▶ [TASK ITEM]
Use the entries below to count the lines that hold the word "agent"; answer with the number only.

▶ [RECORDS SUPPLIED]
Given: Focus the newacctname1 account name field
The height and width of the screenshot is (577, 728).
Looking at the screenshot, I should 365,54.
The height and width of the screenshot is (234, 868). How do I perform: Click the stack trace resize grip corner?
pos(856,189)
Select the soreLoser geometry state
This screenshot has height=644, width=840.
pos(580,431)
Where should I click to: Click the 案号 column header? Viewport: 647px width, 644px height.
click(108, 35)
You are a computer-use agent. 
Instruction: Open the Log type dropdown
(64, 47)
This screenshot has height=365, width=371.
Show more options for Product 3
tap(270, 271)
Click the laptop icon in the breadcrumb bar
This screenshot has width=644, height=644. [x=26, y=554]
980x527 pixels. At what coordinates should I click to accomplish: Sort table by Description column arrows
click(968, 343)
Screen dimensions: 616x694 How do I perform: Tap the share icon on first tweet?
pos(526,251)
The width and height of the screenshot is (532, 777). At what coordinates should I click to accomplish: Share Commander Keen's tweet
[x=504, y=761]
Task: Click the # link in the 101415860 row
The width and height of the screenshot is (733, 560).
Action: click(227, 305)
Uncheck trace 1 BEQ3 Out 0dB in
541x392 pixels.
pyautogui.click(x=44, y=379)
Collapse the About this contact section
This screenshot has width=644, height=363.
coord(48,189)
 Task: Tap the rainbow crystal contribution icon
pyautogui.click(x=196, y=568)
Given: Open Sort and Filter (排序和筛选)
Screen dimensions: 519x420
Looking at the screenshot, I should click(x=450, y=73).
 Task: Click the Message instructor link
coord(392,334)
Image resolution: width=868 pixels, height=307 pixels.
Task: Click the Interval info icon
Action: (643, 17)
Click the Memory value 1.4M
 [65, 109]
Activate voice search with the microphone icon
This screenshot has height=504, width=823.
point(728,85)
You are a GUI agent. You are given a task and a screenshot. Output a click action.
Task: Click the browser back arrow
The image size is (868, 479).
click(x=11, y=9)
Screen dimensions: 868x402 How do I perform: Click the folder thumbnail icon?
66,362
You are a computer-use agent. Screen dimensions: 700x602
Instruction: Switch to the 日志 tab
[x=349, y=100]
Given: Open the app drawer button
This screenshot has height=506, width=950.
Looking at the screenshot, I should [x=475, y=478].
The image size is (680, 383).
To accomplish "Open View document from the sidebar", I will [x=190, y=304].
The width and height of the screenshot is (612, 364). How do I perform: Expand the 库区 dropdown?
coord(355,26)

▶ [WRITTEN REPLY]
3